Andy: 私たちの経験では、以前 CoreData を扱うレイヤーがありました。明らかに CoreData は独立性とはかけ離れたものです。私たちがとった方法は、クエリを実行したり値型を返したりする CoreData のレイヤーを間に挟むことにしました。ビューのレイヤーで値型を使おうとすると実際、たくさんのことをしなければいけません。たとえば、アイコンやラベルを描画するために TableView のセルがあるとします。セルにコンテンツを表示させるために ManagedObject をセルに渡すのが一般的なやり方だと思います。そこで、ビューが必要とする値型を提供するレイヤーを作りました。ビューのオーナーはビューに表示するものをそのレイヤーで計算し、ビューに渡します。その計算を行い、ビューにデータに渡すレイヤーを私たちはプレゼンタと呼んでいます。
Q: MVVM についてはどう思いますか?
Andy: MVVM が答えではありません。MMVM では、モデルレイヤーとプレゼンテーションデータとの間に ビューモデル と呼ばれるレイヤーがあります。そして、それらが不動性を持つ部分だと思います。ネットワークリクエストを投げたりそういったことです。これら二つのことを混ぜることには賛成できません。

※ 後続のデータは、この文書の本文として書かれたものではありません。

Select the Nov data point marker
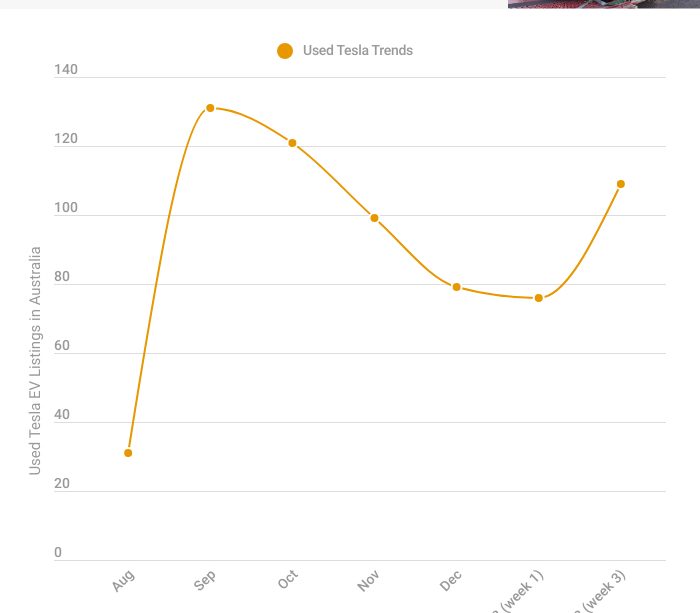700x613 pixels. [374, 218]
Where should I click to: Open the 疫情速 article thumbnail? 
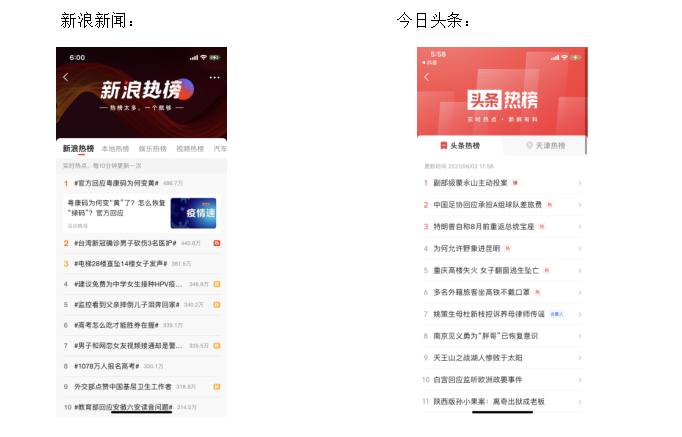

Q: 今説明にあったことを違うスキルセットや能力のメンバーと上手くやっていこうとしたときに、どのようにすれば良いと思いますか?
Andy: 値型のレイヤーに書くものなどについてのルールを定めた場合、他のチームメンバーが間違いをしにくくなると思います。型システムである場合、彼らが要件を推測するのがより簡単になります。文化的に、かなりチャレンジングなことだと思います。 また、私の他の発表で Functioning as a Functionalist というものがあり、こちらでどのように企業文化にの改善に取り組んでいくかについて触れています。
Q: ジェネリクスを使うことについて何か Tips などありますか? たとえば、ジェネリクスを持った関数があるとき、オブジェクトか値型どちらにすべきだと思いますか? そのあたりについて何かオススメできることはありますか?
Andy: ジェネリクスを使う一番のメリットはそれが何か考える必要がなくなることです。これは Obj-C ではできなかったことです。また、すぐに実感するメリットは Array を使うときだと思います。私は、ジェネリクスで必ずしも値型を使えとオススメするのは少しためらいがあります。ジェネリクスの興味深い例は、テーブルビューのデータソースを書いたときです。Swift での Json のデコードなどでも皆さん使うと思います。